Newell Rubbermaid makes everything from plastic storage containers that go in kitchen cabinets to the Irwin hand and power tools used to build those cabinets. Then there's Graco baby car seats, Calphalon cookware, Sharpie pens, Levolor blinds and Goody hairbrushes in a mix that might look to some like an untidy clutter of brands crammed into a company with not quite $6 billion in sales.
But Newell Chief Design Officer Chuck Jones believes it all fits neatly into a box. That box would be the minimalist, modern design center he opened in May to bring roughly 120 designers from about 20 sites around the world to a technology and research park at Western Michigan University in Kalamazoo.
The center is part of a plan to take Newell on a journey that Mr. Jones, who joined in late 2012, likens with a laugh to the distance separating Veg-O-Matic marketer Ronco and the lofty heights achieved by Apple. Newell's benchmark is a four-step staircase the Design Management Institute uses to describe companies' design maturity. He rates Newell as a two -- defined as where design management works on a project level -- "nibbling on the edges of three," where design is a true company-wide function. Ultimately, he wants to get to four, where design infuses company culture to the point that "people stop talking about it," he said.
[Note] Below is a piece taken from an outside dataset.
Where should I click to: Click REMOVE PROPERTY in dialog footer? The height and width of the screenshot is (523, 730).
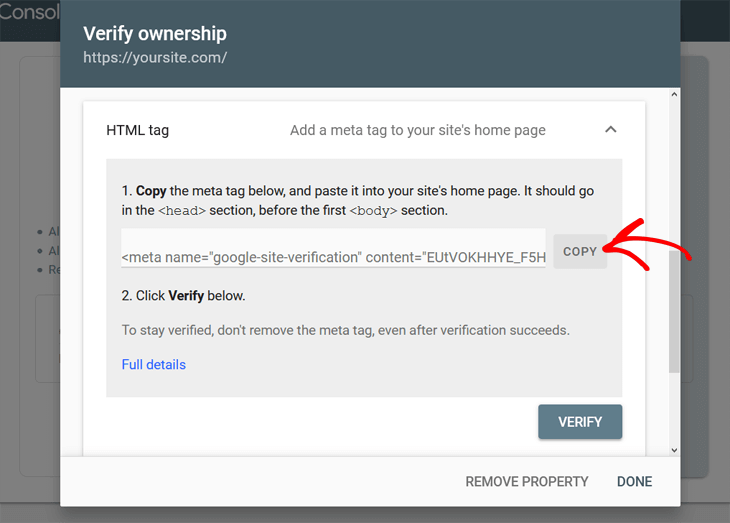tap(526, 482)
But that's "a 10-year journey," acknowledged the veteran of top design posts at companies including Herman Miller, Xerox and Whirlpool. He sees the design center as an early move in the right direction.
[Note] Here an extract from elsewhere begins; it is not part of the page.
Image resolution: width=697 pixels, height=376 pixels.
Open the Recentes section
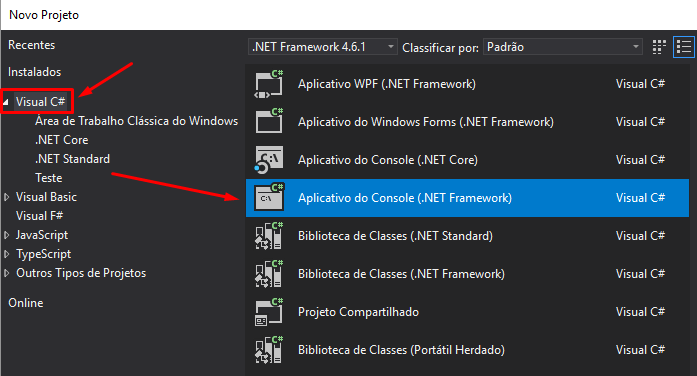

"Where a lot of corporations [go] wrong is that they'll make the investment in people, but they'll stop there and not think about what's the enabling culture," Mr. Jones said. The center is a key enabler, making once far-flung designers a cohesive unit.
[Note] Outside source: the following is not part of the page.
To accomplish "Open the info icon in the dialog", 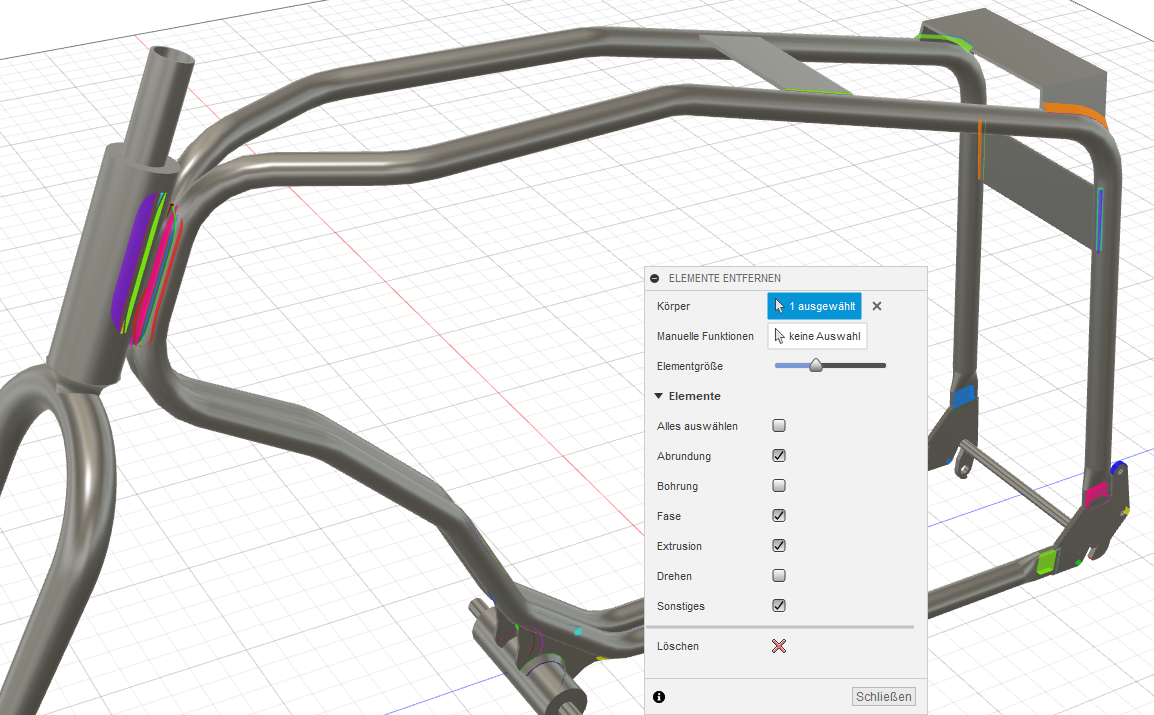I will (x=658, y=696).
For example, designers of pens have some of the same issues as designers of handgrips for tools, Mr. Jones said. Now, they can talk shop at the coffee machine. "These are conversations that historically never took place," he said.
It's all one part of Chairman-CEO Mike Polk's vision of moving Newell from a holding company to an operating company, where all the pieces work together.
The design center also has resources all the businesses can use, such as a usability engineer, human-factors engineer and cognitive engineers, as well as someone whose job is to faciliate brainstorms. While considering a mop design for Goody, for example, "we looked at calorie burn, heart rate, grip strength and musculoskeletal fatigue," Mr. Jones said.
The center also has a rapid prototyping shop that designers can use for any of the brands. "Historically, Newell never had a design-model shop," Mr. Jones said. "Where design often falls apart is on that transition from 2-D to 3-D."